一方、アノテーションの精度が低いと、誤ったデータでAIが学習することになり、検出精度が大きく低下します。特に大量のデータを扱う場合、アノテーション作業の正確さを保つことが重要です。
そのため、アノテーション作業のノウハウが乏しい場合には特に、専門のアノテーション会社に依頼することをおすすめします。また、バウンディングボックスモデルの性能を向上させるには、様々な角度、サイズ、照明条件下での物体を含む画像データセットを用意することが重要です。
信頼できるアノテーションサービス会社をこちらで特集していますので併せてご覧ください。
バウンディングボックスについてよくある質問まとめ
- バウンディングボックスとは?
バウンディングボックスとは、画像内の物体を囲むために使用される四角形の枠のことです。AIによる物体の検出や認識で、物体の位置やサイズを特定する際に利用されます。
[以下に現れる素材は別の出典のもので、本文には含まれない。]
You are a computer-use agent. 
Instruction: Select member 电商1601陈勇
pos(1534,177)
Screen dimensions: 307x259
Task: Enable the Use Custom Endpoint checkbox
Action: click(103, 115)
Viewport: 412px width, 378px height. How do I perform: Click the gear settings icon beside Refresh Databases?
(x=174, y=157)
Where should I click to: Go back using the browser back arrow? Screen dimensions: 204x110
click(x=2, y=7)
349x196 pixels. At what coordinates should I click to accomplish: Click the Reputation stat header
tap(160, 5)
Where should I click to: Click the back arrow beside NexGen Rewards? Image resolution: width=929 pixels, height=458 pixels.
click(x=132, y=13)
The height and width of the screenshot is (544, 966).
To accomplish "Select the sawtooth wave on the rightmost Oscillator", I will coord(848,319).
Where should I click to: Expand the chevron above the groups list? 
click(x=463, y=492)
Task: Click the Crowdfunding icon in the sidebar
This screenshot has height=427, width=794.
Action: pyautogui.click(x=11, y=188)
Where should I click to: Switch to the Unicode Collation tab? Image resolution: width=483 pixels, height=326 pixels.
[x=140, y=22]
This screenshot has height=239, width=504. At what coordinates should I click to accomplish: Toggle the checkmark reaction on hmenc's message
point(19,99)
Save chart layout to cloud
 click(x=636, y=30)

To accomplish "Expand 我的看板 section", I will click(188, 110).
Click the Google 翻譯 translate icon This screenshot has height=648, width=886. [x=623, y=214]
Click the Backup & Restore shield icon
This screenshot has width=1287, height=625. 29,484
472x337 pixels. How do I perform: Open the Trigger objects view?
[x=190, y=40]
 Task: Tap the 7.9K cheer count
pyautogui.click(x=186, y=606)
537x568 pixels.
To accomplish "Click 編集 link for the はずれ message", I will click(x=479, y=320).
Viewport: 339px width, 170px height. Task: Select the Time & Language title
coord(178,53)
バウンディングボックスは、シンプルな形状で高速かつ効率的に物体を認識できるため、製造ラインの異常検知や顔認証システムなど幅広い用途に活用されています。
- バウンディングボックスとセグメンテーションの違いは?
バウンディングボックスは、物体全体を四角形で囲むため、物体の大まかな位置とサイズを特定するのに適しています。
一方セグメンテーションは、物体のピクセル単位での輪郭や形状を詳細に抽出する技術で、形状の複雑な物体の検出タスクでも高精度な結果を得られます。
- バウンディングボックスを使用する際の主な課題は何ですか?
主な課題は、複雑な形状の物体や重なり合う物体の正確な検出が難しい点です。また、アノテーションの質がAIの精度に大きく影響するため、正確なデータ準備が重要です。これらの課題に対しては、他の技術との組み合わせや専門家によるアノテーション作業の実施などの対策が考えられます。
まとめ
バウンディングボックスは四角形のシンプルな形状から、さまざまなAIによる物体検出や認識において活用されています。特に、高速な処理が求められる自動運転やセキュリティシステム、交通量調査で役立てられています。
その高速性、効率性、そして幅広い応用可能性は、ビジネスにメリットをもたらします。バウンディングボックスを活用したAIソリューションが、業務効率化や安全性の向上、新しい顧客体験の創出につながる可能性があります。